Data shown
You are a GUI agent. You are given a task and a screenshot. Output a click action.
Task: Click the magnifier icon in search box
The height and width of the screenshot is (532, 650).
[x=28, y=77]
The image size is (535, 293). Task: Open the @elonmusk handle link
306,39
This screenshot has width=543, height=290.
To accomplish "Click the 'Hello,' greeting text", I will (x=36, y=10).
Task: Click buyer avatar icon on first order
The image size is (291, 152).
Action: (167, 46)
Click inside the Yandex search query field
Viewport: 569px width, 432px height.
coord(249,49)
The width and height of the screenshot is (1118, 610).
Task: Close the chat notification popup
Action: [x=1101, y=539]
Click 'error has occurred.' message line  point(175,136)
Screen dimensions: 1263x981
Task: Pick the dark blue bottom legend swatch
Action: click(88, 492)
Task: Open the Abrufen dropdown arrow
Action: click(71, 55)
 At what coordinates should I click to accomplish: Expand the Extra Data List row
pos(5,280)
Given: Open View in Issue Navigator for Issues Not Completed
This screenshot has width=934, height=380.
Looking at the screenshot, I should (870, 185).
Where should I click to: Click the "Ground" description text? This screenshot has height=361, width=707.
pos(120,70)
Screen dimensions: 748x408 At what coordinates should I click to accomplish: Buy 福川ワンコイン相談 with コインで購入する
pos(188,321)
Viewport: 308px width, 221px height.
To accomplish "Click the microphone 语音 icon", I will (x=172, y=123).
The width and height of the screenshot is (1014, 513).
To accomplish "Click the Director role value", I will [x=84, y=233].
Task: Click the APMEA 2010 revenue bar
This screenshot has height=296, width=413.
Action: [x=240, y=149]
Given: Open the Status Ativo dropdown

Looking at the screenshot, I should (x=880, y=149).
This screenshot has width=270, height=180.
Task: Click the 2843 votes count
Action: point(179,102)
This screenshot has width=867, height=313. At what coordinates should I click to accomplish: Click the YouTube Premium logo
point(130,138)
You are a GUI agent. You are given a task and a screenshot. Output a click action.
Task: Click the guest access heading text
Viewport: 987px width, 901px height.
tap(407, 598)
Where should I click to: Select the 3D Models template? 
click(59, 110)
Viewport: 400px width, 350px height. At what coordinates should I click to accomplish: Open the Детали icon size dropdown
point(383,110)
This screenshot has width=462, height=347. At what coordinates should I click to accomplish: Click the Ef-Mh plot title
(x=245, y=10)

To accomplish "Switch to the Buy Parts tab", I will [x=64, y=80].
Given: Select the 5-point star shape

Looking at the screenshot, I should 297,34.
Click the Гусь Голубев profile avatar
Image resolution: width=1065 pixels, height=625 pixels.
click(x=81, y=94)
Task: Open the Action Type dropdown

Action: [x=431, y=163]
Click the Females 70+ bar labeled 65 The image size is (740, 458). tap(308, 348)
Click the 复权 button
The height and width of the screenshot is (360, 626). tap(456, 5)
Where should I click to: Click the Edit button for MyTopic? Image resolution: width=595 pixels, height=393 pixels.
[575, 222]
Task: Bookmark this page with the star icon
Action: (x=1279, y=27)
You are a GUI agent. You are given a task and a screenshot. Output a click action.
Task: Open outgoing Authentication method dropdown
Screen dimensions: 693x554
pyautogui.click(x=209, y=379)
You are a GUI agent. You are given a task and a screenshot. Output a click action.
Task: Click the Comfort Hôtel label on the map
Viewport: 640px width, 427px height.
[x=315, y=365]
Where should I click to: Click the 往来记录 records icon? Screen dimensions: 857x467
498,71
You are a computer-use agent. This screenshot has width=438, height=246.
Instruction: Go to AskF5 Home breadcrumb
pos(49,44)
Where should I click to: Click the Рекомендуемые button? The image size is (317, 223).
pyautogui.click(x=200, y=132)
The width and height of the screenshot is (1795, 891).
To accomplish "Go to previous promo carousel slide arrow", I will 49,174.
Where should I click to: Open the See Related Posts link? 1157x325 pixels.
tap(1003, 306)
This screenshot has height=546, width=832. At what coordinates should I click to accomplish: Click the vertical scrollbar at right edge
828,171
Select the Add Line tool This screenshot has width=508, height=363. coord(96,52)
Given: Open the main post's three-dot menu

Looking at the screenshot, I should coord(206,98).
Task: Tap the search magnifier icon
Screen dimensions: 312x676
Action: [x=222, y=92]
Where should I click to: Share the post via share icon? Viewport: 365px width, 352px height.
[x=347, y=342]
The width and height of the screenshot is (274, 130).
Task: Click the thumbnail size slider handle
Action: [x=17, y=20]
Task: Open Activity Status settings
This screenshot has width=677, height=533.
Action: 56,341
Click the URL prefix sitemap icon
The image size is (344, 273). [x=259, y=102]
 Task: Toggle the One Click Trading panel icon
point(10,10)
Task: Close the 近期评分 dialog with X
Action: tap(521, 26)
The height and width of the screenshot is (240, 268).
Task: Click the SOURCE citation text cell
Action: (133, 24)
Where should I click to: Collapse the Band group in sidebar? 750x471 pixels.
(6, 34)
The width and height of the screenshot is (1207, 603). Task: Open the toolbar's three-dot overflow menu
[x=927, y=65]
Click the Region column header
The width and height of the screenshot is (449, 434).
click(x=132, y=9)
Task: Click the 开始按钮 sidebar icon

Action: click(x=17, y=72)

Exercise directions
Keep only the lines of the listing that contain the word "will", and copy them.

Response to this task
To accomplish "Click the 'Hello,' greeting text", I will (x=36, y=10).
To accomplish "Click the microphone 语音 icon", I will (x=172, y=123).
To accomplish "Click the Director role value", I will [x=84, y=233].
To accomplish "Switch to the Buy Parts tab", I will [x=64, y=80].
To accomplish "Go to previous promo carousel slide arrow", I will 49,174.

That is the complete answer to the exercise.